[Stored records]
********
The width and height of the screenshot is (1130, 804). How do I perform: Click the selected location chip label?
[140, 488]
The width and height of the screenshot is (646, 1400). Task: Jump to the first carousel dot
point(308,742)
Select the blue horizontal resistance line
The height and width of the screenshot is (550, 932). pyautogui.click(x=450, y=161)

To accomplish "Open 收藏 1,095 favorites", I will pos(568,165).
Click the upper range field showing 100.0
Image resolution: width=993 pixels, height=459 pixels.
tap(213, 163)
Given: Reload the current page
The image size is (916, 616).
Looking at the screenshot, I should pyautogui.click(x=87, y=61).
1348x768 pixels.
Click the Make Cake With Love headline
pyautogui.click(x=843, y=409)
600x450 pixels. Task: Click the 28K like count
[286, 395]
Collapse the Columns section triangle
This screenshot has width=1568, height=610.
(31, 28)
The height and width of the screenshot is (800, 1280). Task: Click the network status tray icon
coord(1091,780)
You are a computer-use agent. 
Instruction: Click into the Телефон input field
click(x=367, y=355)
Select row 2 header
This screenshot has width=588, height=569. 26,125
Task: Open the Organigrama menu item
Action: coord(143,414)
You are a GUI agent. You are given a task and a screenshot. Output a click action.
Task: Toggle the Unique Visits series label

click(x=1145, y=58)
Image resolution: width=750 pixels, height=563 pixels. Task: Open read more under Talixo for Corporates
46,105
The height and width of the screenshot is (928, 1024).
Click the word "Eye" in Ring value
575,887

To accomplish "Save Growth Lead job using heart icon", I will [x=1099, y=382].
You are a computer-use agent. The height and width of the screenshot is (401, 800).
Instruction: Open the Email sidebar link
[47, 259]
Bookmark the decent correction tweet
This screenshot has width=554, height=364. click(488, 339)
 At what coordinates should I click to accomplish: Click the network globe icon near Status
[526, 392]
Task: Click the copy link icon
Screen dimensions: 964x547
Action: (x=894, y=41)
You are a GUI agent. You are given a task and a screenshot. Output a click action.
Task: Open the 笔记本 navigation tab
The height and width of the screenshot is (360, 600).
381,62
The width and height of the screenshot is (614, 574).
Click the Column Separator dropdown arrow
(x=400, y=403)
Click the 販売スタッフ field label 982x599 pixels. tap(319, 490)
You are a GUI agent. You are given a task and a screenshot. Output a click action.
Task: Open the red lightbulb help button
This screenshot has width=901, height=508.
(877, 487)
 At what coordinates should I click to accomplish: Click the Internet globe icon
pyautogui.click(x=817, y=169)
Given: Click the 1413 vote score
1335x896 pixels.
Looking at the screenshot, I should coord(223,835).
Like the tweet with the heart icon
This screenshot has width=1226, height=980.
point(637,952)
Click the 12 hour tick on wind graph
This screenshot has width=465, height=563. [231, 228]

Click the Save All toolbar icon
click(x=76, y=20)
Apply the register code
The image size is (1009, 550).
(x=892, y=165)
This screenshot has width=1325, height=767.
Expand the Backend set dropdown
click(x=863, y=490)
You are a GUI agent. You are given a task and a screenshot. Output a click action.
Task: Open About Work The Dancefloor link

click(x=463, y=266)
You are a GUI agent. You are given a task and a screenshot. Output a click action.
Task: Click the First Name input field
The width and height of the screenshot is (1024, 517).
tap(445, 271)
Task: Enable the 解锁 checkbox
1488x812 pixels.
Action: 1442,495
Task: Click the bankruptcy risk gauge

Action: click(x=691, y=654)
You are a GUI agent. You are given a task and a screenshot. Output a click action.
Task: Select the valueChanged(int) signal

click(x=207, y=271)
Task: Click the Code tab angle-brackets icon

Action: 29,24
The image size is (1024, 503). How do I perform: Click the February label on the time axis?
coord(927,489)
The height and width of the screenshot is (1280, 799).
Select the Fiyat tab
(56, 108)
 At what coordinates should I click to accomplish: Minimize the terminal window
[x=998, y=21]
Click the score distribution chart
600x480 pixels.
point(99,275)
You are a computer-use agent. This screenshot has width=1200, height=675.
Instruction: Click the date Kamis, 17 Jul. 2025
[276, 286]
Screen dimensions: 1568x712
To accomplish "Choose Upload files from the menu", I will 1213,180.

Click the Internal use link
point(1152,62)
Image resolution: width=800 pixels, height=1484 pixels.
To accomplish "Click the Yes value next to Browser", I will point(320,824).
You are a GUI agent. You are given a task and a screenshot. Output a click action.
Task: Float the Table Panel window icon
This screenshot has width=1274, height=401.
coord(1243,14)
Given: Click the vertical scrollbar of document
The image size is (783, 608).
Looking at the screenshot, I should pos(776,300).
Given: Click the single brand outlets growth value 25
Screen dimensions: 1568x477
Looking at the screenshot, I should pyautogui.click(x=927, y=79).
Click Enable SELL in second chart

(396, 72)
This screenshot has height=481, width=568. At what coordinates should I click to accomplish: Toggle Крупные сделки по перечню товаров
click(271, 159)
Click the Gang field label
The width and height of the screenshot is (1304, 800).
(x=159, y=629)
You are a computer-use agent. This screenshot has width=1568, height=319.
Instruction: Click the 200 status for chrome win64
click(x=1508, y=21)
********
Action item:
Scan the records above, count the lines with "heart" in them, and give only the number.

Worked solution:
2